(Pixel coordinate grounding data)
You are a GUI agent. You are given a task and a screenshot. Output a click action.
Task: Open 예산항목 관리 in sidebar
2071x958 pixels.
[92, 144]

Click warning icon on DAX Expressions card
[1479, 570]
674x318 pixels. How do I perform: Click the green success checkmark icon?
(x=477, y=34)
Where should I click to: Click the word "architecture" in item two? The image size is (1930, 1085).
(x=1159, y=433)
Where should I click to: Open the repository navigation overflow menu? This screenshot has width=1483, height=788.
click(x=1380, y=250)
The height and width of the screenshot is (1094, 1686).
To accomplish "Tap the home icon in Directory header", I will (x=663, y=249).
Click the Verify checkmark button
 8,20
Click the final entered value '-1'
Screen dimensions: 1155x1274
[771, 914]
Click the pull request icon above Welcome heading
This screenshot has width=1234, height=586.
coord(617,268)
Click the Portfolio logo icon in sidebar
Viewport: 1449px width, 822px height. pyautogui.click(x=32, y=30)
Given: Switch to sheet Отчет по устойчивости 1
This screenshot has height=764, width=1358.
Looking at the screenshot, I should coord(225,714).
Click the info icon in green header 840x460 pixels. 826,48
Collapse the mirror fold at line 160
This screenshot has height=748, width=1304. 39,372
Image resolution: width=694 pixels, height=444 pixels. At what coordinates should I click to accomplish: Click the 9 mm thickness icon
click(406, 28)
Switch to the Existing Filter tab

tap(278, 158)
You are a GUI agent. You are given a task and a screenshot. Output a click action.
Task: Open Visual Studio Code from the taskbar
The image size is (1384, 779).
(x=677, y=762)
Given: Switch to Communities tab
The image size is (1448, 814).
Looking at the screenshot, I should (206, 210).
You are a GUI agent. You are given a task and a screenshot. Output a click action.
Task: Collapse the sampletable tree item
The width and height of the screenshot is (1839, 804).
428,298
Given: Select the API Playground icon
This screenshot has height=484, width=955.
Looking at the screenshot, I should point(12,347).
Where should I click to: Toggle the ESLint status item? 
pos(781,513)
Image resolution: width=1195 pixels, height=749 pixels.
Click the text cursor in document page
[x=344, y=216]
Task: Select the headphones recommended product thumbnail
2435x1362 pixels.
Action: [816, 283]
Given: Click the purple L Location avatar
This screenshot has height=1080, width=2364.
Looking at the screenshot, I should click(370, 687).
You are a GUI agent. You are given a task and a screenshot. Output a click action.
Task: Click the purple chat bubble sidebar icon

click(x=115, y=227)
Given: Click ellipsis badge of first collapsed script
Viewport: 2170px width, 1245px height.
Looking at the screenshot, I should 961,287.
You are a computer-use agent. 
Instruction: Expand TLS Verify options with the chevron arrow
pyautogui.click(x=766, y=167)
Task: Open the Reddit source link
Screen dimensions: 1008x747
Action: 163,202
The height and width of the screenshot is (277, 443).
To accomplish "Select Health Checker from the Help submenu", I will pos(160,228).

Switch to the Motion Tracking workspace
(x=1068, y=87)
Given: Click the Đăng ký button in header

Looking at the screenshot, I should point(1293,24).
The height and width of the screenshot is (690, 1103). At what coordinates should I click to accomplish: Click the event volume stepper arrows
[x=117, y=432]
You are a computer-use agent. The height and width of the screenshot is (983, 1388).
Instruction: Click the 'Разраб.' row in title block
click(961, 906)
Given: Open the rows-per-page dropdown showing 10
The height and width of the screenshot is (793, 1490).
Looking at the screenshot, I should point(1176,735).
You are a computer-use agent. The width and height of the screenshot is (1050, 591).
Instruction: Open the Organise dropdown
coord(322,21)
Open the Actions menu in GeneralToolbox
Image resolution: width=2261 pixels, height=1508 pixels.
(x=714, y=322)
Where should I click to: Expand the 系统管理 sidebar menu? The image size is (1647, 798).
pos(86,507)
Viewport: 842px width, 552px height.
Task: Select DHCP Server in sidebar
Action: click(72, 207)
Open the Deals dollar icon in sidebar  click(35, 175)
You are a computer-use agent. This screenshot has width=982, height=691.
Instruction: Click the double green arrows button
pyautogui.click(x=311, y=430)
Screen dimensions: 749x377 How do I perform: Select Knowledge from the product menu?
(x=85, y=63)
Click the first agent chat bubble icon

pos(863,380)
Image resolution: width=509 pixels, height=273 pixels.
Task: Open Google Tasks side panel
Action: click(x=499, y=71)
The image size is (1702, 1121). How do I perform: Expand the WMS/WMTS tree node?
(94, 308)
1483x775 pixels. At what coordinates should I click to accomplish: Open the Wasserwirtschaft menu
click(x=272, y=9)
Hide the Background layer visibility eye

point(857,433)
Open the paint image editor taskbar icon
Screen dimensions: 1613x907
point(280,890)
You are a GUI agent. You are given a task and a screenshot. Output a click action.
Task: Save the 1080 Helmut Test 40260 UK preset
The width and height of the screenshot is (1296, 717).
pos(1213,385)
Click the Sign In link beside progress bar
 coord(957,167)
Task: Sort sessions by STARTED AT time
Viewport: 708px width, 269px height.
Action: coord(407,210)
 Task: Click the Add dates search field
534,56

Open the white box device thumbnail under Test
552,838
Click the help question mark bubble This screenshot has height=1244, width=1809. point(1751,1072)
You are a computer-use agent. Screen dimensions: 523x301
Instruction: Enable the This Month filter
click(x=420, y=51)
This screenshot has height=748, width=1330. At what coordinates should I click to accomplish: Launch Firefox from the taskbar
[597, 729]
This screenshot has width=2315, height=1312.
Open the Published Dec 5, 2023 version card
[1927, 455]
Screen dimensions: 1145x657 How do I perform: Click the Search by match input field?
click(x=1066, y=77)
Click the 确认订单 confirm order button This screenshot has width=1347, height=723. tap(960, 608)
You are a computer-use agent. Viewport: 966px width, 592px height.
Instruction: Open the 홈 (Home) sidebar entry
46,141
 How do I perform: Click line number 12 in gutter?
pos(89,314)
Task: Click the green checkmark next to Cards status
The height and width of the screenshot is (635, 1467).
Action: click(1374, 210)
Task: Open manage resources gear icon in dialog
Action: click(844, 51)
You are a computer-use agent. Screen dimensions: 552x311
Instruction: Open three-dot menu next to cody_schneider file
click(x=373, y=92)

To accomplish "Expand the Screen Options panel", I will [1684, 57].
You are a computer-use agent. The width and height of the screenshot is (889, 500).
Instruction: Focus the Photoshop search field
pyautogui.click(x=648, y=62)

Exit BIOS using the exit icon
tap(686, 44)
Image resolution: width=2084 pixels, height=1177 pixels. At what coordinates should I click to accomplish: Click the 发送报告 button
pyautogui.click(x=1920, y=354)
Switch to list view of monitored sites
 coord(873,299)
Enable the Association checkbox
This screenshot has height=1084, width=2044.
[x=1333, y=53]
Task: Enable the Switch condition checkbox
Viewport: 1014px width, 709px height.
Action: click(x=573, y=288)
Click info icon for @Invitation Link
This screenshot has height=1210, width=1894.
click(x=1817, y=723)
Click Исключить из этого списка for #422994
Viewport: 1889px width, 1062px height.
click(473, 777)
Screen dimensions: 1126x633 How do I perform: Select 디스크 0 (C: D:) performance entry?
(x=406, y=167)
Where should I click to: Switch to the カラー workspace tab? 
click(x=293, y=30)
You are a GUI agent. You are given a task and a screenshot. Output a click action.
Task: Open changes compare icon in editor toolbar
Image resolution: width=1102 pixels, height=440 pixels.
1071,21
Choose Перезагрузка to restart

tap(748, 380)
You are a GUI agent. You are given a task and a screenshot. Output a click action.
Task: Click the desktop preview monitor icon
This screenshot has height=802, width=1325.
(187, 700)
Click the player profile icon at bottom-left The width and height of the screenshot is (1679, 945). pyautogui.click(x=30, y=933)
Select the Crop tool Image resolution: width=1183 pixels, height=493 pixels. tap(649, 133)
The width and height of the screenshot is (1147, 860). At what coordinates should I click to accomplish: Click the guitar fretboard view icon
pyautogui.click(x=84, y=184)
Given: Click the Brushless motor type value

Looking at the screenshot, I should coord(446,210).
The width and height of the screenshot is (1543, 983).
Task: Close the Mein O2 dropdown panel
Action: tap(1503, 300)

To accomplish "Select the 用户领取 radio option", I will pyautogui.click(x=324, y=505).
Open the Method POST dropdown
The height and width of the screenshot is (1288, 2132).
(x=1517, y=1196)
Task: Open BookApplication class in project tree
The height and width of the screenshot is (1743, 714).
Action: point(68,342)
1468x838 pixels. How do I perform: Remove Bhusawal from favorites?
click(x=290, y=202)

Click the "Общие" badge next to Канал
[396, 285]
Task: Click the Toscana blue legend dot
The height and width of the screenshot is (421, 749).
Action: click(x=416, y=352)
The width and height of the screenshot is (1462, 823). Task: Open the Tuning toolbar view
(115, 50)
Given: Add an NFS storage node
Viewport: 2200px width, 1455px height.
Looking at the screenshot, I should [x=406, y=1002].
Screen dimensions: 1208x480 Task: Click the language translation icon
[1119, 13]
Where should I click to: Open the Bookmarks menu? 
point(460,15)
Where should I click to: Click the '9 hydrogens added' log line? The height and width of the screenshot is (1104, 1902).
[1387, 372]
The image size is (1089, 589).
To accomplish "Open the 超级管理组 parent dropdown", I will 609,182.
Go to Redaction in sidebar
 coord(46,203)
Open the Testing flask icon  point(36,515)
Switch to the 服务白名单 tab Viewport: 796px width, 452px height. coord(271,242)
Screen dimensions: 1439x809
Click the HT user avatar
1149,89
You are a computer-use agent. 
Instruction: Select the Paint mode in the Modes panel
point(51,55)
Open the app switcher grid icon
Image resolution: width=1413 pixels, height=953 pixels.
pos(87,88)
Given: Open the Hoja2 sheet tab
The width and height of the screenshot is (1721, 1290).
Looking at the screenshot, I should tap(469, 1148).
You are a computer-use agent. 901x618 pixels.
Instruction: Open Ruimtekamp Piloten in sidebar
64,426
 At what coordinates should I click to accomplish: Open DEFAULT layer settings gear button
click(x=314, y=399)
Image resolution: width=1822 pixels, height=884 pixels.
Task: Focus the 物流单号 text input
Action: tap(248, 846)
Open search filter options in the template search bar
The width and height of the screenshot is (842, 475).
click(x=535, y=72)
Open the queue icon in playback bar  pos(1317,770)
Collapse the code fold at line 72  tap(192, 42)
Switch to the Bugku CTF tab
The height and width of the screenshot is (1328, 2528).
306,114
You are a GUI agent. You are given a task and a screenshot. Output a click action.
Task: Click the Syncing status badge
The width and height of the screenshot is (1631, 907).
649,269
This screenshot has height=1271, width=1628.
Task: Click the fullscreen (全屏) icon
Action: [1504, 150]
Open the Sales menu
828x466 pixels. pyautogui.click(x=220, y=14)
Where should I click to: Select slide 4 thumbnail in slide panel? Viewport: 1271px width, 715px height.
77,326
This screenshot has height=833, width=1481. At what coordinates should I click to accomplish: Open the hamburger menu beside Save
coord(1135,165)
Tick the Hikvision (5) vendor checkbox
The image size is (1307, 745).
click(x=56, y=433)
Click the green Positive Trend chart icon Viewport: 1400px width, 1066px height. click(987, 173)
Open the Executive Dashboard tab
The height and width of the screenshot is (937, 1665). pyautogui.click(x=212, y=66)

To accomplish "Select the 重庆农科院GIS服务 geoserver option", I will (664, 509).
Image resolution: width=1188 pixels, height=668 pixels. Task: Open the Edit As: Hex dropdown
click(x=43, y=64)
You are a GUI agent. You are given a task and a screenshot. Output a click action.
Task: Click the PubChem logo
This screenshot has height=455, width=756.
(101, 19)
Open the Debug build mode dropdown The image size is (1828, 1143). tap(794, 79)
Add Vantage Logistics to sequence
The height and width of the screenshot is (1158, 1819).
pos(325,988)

What you should do: Count the lines in the records above that contain the word "will", and reply with that number alone.

Written answer: 6